The film depicts several overlapping lives, each one engaging, even if the types are familiar. That the young characters flirt with danger and desire is part of what makes Palo Alto so alluring. April (Emma Roberts) is on the soccer team, but she plays almost half-heartedly. The coach Mr. B (Franco) encourages her, but it may be just a ploy to have April babysit his son, or to flirt with her, which he does.
April is vulnerable, and the gifted Roberts conveys her awkwardness with noticeable aplomb. When she shrugs her shoulders in nonchalance, or corrupts Mr. B’s son with naughty TV, she is absolutely authentic.
April harbors a crush on Teddy (Jack Kilmer; Val’s son), a screw up who gets into some real trouble when he hits a stranger’s car while driving drunk and then drives off. Forced to do community service, Palo Alto suggests that Teddy might actually straighten up and fly right. However, to do this, he realizes, he needs to stay away from his coconspirator, Fred, who is becoming an increasingly more dangerous troublemaker.
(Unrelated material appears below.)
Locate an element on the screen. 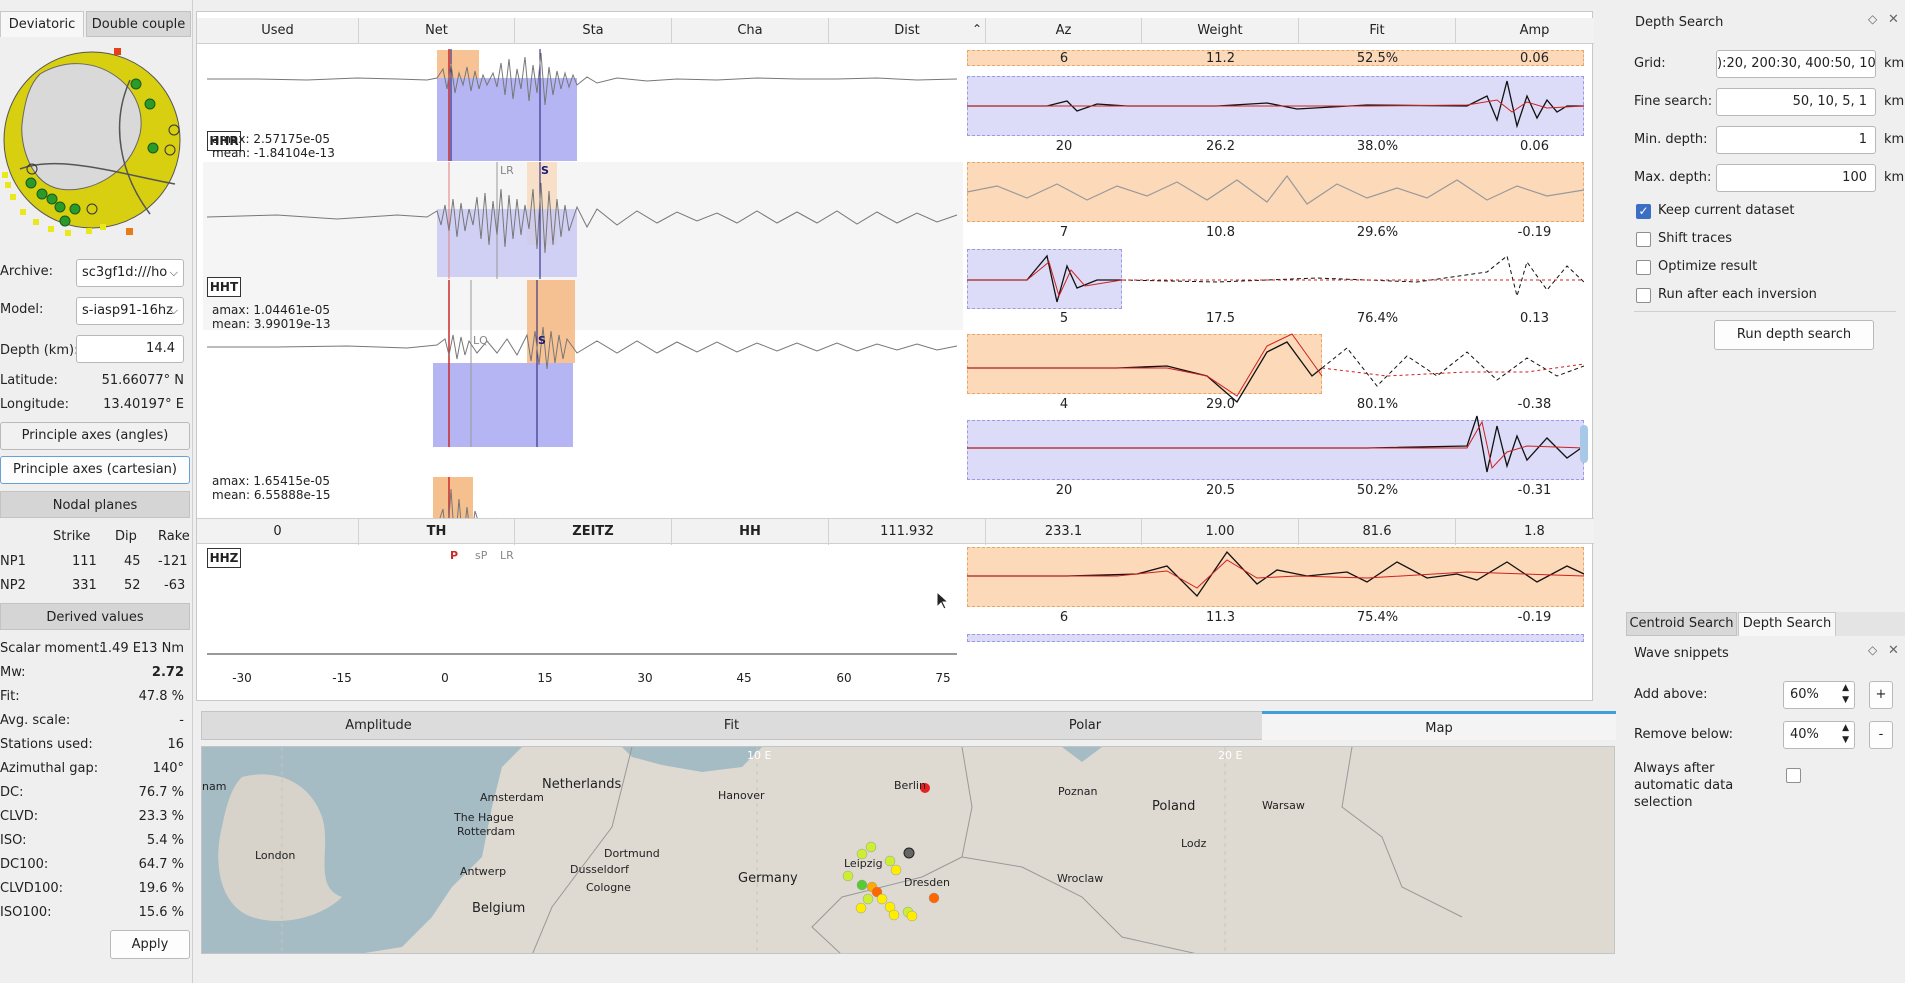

Fred’s father (Chris Messina) is also no good; he gets a little too friendly with Teddy during an encounter in Fred’s house in another one of the film’s enjoyably uncomfortable sequences.
Parents are mostly on the sidelines in the film, and the focus on the kids—their parties and their private moments—provide telling details about their morals or lack of them. When Teddy tells his sister that he wants to be alone in his room, his despair and frustration are palpable.
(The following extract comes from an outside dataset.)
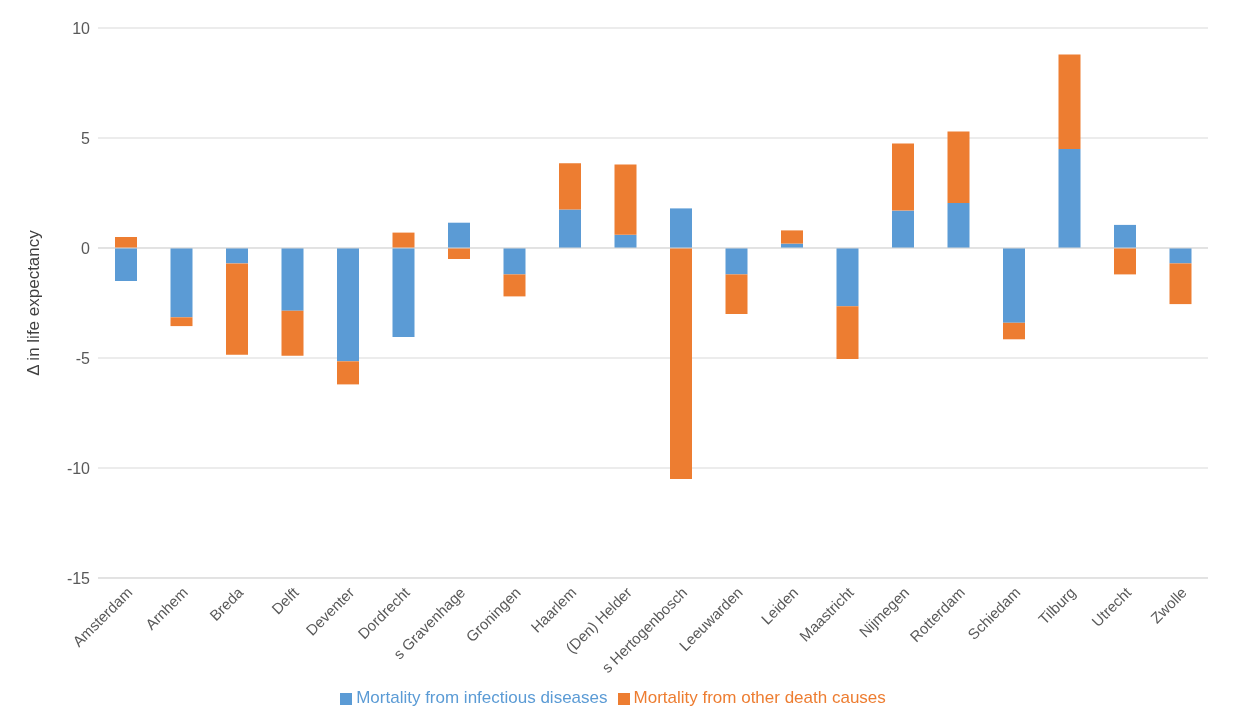 The image size is (1249, 728). Describe the element at coordinates (82, 28) in the screenshot. I see `y-tick-label: 10` at that location.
This is what is so fantastic about Palo Alto; Coppola wisely never judges these self-absorbed characters, many of whom behave badly. The girls on April’s soccer team are chatty and nasty; they have a sense of entitlement that might prompt viewers to ask: What exactly are these over-privileged kids entitled to? Perhaps it is just their need for acceptance and affection. One of the film’s more alarming stories concerns Emily (Zoe Levin), a teen who has sex with various guys. When she meets Fred, who treats her pretty badly, it prompts one of the film’s more intense confrontations.
It is in the dramatic scenes like these that Palo Alto is especially captivating. Coppola’s film is gorgeously filmed, with images—Teddy and Fred about to cut down a tree with a chainsaw, or a car driving on the wrong side of the highway—that are haunting. And there is real emotion as April’s story unfolds, even if there are few surprises with what transpires.
Palo Alto is less a cautionary tale (though it can certainly be read as one) and more a fictional account of characters that are probably closer to reality than one might like or hope. And that may be why this film is so effective.